# Exercise aim
Send each entry back exactly as given, pictures excluded.

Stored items

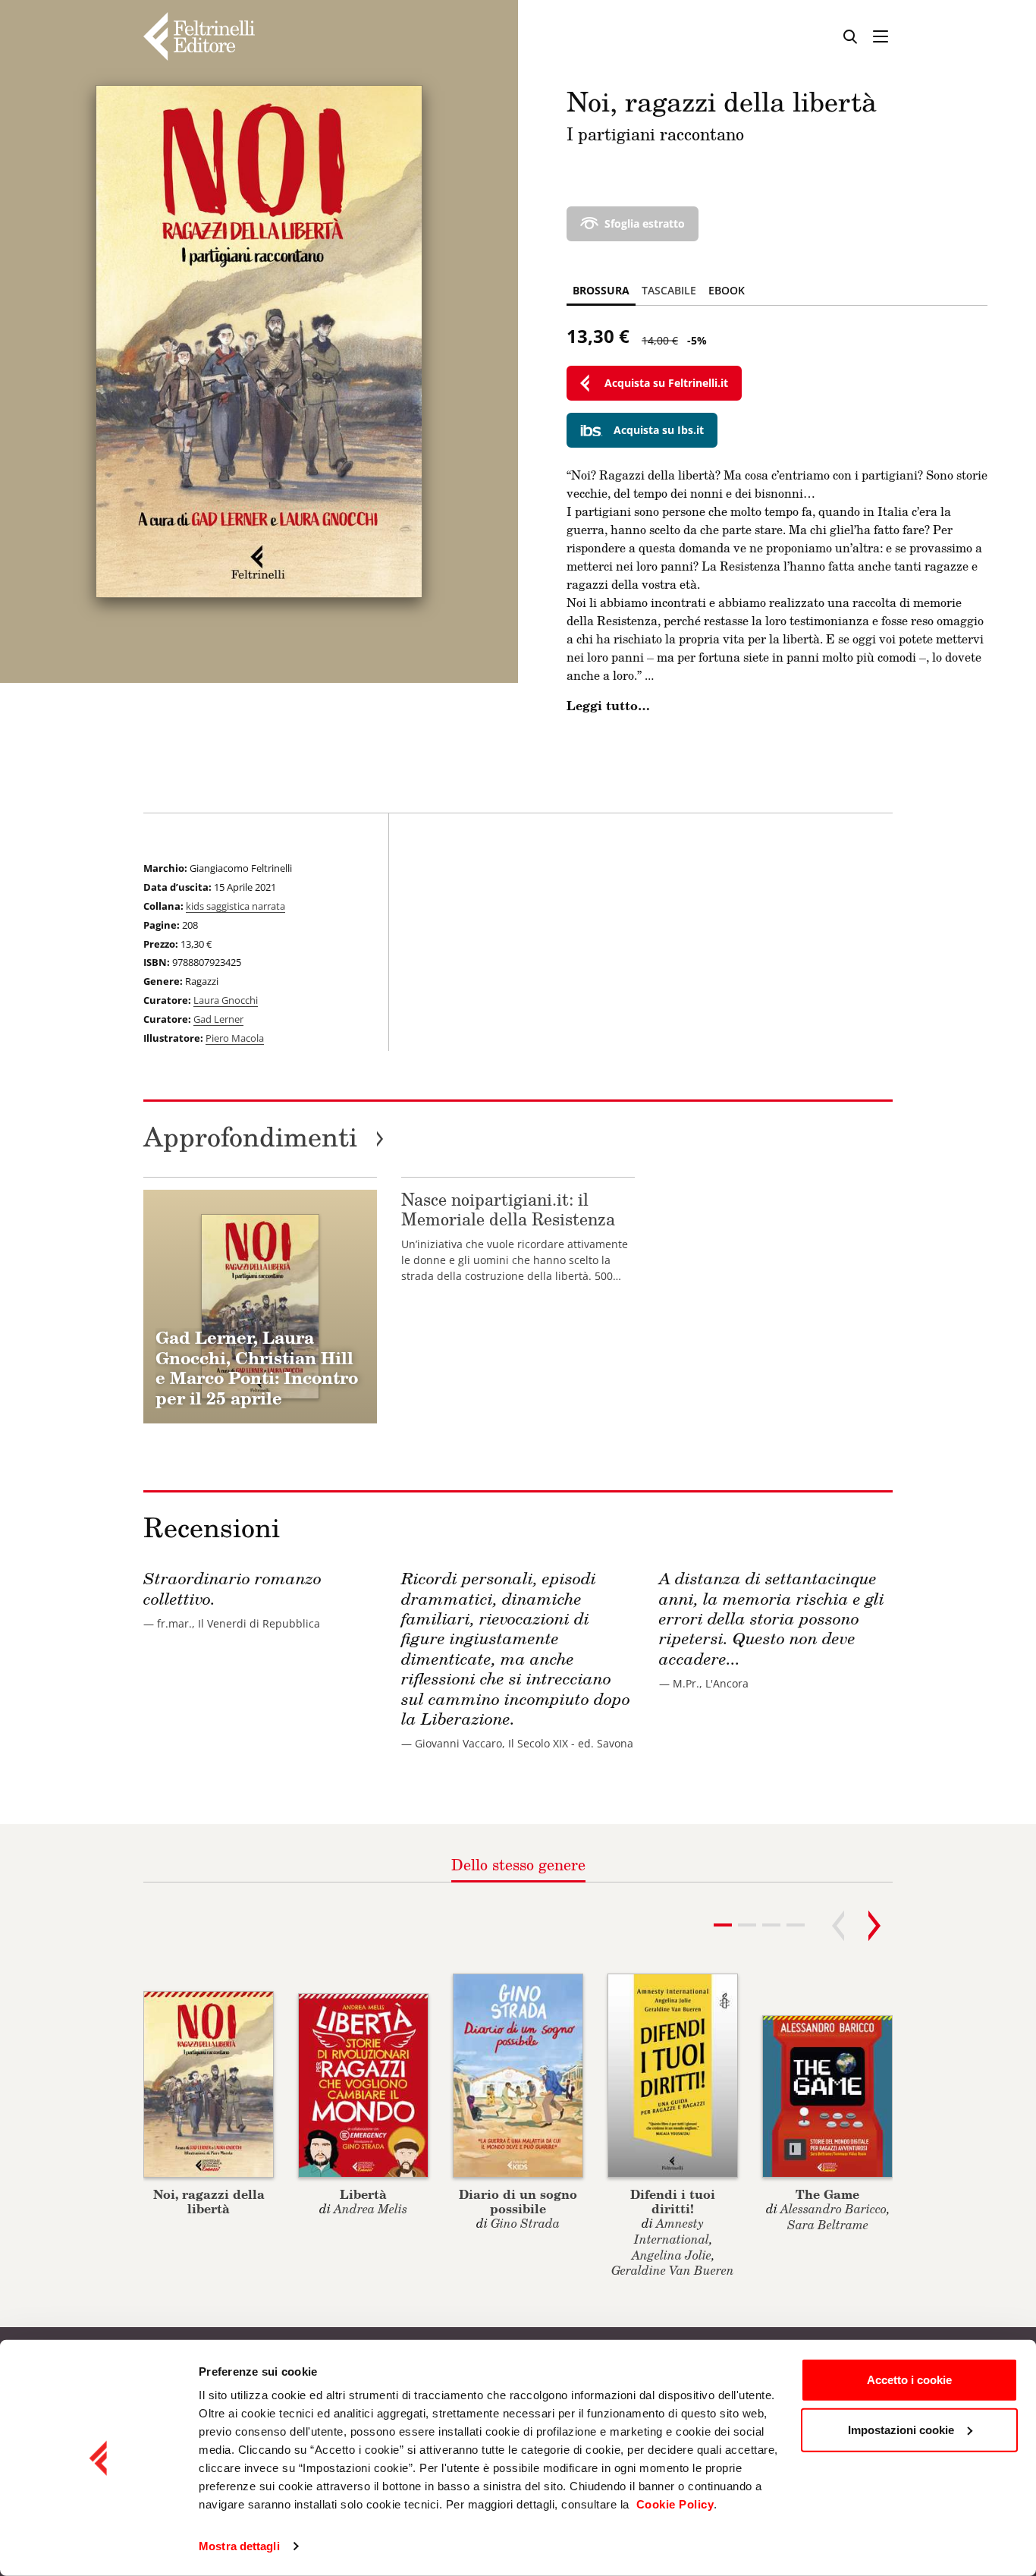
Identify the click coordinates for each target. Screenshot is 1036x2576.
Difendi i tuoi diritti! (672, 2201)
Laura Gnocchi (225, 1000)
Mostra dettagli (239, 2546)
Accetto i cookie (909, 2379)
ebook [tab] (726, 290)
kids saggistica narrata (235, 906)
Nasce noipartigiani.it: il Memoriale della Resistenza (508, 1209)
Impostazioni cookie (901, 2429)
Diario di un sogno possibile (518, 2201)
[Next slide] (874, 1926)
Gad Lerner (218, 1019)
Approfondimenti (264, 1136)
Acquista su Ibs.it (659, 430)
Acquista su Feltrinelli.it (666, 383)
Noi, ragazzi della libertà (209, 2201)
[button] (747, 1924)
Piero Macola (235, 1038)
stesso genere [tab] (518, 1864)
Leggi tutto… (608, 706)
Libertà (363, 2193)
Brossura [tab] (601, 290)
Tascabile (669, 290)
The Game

# Solution to the exercise
Identify the click coordinates for each target. Screenshot is 1036x2576.
Difendi i tuoi diritti! (672, 2201)
Laura Gnocchi (225, 1000)
Mostra dettagli (239, 2546)
Accetto i cookie (909, 2379)
ebook [tab] (726, 290)
kids saggistica narrata (235, 906)
Nasce noipartigiani.it: il Memoriale della Resistenza (508, 1209)
Impostazioni cookie (901, 2429)
Diario di un sogno possibile (518, 2201)
[Next slide] (874, 1926)
Gad Lerner (218, 1019)
Approfondimenti (264, 1136)
Acquista su Ibs.it (659, 430)
Acquista su Feltrinelli.it (666, 383)
Noi, ragazzi della libertà (209, 2201)
[button] (747, 1924)
Piero Macola (235, 1038)
stesso genere [tab] (518, 1864)
Leggi tutto… (608, 706)
Libertà (363, 2193)
Brossura [tab] (601, 290)
Tascabile (669, 290)
The Game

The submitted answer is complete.